Die Alternative zur exotischen Tierhaltung im eigenen Heim!

"... Elefanten in Menschenobhut zu halten bedeutet immer, einen Kompromiss eingehen zu müssen. Deshalb ist die Frage zu stellen, ob eine „artgerechte“ Haltung von Elefanten in Menschenobhut überhaupt möglich ist bzw. welche Kriterien ihr zugrunde liegen. Umgekehrt gilt es zu klären, wie weit dieser Kompromiss gehen darf, bevor die Tiere haltungsbedingt physische und psychische Schäden davon tragen und eine Haltung somit tierschutz-relevant wird. ..."
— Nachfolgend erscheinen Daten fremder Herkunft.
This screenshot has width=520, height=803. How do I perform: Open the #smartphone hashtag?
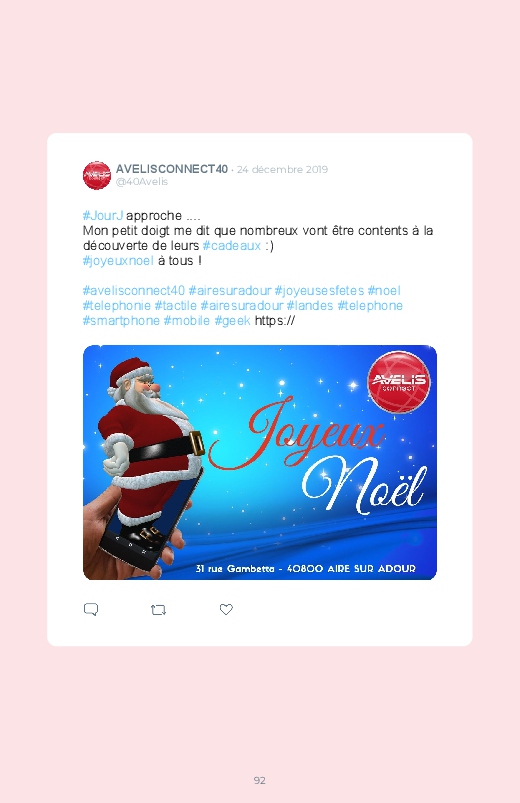click(x=121, y=321)
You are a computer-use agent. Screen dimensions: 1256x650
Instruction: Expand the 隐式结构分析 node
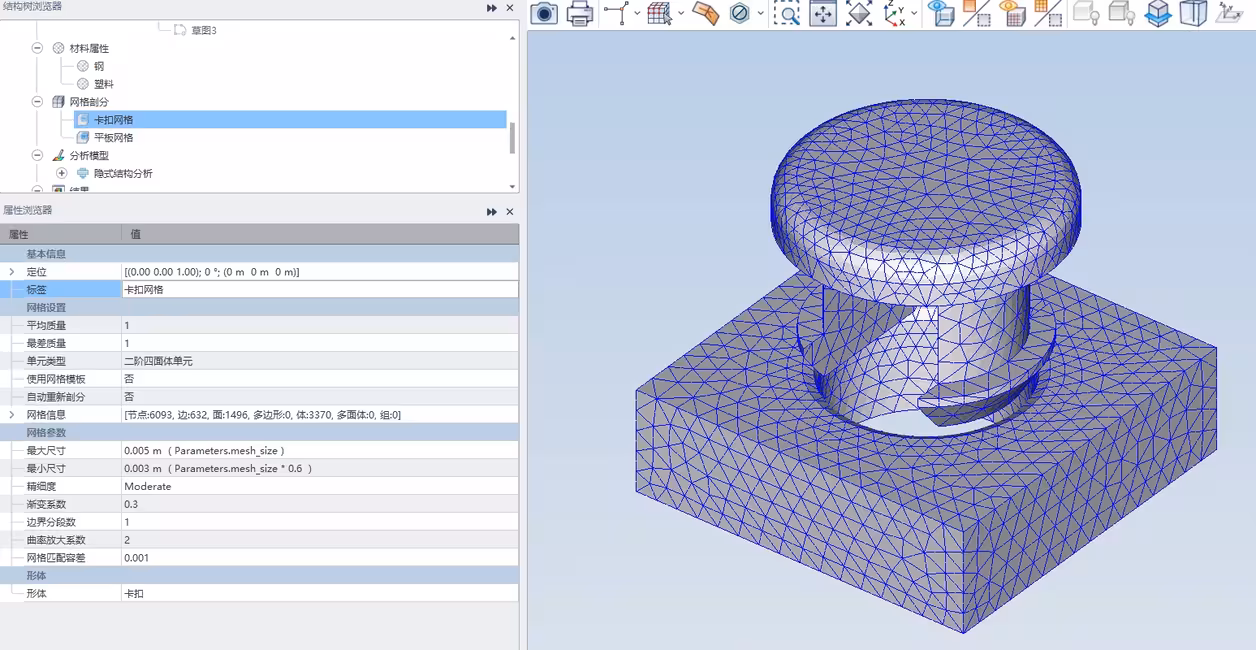[62, 173]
Auszug des Artikels: Gedanken eines Biologen zur „artgerechten“ Haltung von Dipl.-Biol. Tobias Dornbusch)

Diese Gedanken bewegten Charly-Ann Cobdak „Running Edward“ zu erschaffen - eine „Alternative zur exotischen Tier-haltung im eigenen Heim“, in der weder Tier noch Mensch zu Schaden kommen und dennoch eine exotische Tierhaltung gewährleistet sein würde.

Nach Fertigstellung von „Running Edward“ entdeckte die Künstlerin bei einer Internetrecherche zu ihrer großen Überraschung, dass das Halten u.a. von Löwen, Nashörnern, Walrossen, Tigern, etc., aber auch von afrikanischen und indischen Elefanten in der Stadt München genehmigungspflichtig sei. Da ein Elefant in einer Mietwohnung auf kurz oder lang nicht unbemerkt bleiben würde, beschloss Cobdak kein Risiko einzugehen und einen „Antrag zur Erlaubnis zum Halten von gefährlichen Tieren wildlebender Art gem. Art 37 Abs. 1 LStVG“ beim „Amt für Sicherheit und Ordnung der Stadt München“ zu stellen (siehe Antrag unten)
 

Infolge der unerwartet positiven Resonanz beim Kreisverwaltungsreferat München freut sich „Edward“ nun als domestiziertes und legales Haustier über jede Streicheleinheit und bestätigt dies durch unüberhörbare freudige Elefantenschreie.

Auch das typische „Weben“ - (Hin- und Herschwanken des Kopfes) - erkennbares Zeichen verhaltensgestörter Elefanten - konnte bei „Edward“ bisher noch nicht beobachtet werden!